– Удирать? – повторила она. – Разве я удирала?
– Вы бежали, как на пожар, барышня, не успел я захлопнуть книгу, как вы уже вскочили на беднягу Каде, который был привязан в зарослях; он объел всю кору с ясеня – пропало дерево!
– Пропало дерево? Да что вы такое говорите, господин Питу? – пролепетала Катрин, чувствуя, что теряет всю свою самоуверенность.
– Да ведь дело понятное, – продолжал Питу. – Покуда вы собирали живучку, Каде пасся, а за час он много всего успел сжевать.
– Какой там час! – вскричала Катрин.
– Барышня, чтобы так ободрать дерево, лошади надобно не меньше часа поработать зубами. Небось вы столько живучки набрали, что хватило бы на всех, кто был ранен на площади Бастилии; эта травка и впрямь хороша для припарок.
Катрин, бледная, сбитая с толку, не знала, что и сказать.
Питу тоже приумолк: он и так уж достаточно наговорил.
Остановившись на развилке дорог, мамаша Бийо распрощалась с приятельницами.
Питу терпел адские муки, потому что он терзался от раны, которую нанес: от боли он переминался с ноги на ногу, словно птица, готовая взлететь.
– Ну, что скажет офицер? – крикнула фермерша.
– Он желает вам доброго вечера, госпожа Бийо.
– Нет, погодите еще, – произнесла Катрин упавшим голосом.

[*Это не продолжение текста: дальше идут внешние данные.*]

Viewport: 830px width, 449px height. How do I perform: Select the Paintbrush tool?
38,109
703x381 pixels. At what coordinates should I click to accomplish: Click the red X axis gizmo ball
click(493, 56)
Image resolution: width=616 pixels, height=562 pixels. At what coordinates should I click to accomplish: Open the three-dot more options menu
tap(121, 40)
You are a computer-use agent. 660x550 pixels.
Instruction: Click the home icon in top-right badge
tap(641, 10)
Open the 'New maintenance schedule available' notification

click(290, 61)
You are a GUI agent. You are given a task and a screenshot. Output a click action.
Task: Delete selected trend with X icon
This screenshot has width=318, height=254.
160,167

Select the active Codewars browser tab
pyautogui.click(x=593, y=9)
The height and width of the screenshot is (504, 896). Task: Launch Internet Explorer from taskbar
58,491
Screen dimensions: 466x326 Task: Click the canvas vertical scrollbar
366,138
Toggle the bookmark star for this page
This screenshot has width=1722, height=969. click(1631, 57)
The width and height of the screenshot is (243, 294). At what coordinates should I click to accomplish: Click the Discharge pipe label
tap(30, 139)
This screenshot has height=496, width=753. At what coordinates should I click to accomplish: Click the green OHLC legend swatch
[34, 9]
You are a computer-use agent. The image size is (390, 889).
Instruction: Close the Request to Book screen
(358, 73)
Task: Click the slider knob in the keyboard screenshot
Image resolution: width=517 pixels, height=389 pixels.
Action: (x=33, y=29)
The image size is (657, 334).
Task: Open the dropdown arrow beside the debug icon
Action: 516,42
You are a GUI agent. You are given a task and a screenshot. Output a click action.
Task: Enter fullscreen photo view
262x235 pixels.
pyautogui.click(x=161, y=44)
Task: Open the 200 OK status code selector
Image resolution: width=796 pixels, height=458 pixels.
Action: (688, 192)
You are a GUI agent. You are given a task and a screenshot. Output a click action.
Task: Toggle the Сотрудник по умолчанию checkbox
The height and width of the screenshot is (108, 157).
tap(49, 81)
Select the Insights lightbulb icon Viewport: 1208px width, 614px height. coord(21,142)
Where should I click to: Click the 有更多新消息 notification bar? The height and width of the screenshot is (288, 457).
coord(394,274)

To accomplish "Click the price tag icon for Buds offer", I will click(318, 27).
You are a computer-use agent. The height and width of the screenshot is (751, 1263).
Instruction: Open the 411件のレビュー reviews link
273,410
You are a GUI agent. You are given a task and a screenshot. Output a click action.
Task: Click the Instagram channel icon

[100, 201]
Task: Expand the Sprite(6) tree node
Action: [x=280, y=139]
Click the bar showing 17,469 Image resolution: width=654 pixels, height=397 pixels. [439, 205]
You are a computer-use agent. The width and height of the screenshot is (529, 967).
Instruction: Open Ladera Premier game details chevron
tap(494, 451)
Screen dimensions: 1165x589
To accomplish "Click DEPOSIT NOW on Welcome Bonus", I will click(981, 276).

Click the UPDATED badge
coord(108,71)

– И вам того же, – сказала фермерша. – Ты идешь, Катрин?
– Ну, скажите же мне правду! – прошептала девушка.
– Какую правду, барышня?
– Значит, вы мне не друг?
– Увы! – промолвил несчастный, который в силу своей неопытности дебютировал в любви в несносном амплуа наперсника, в роли, которую лишь хитрецы умеют обернуть к своей выгоде, поступаясь самолюбием.
Питу чувствовал, что тайна вот-вот сорвется у него с языка; он чувствовал, что по первому слову Катрин готов сдаться.
Но в то же время он сознавал, что стоит ему заговорить, и он погиб; он сознавал, что умрет с горя, если Катрин сама скажет ему о том, о чем он только подозревал.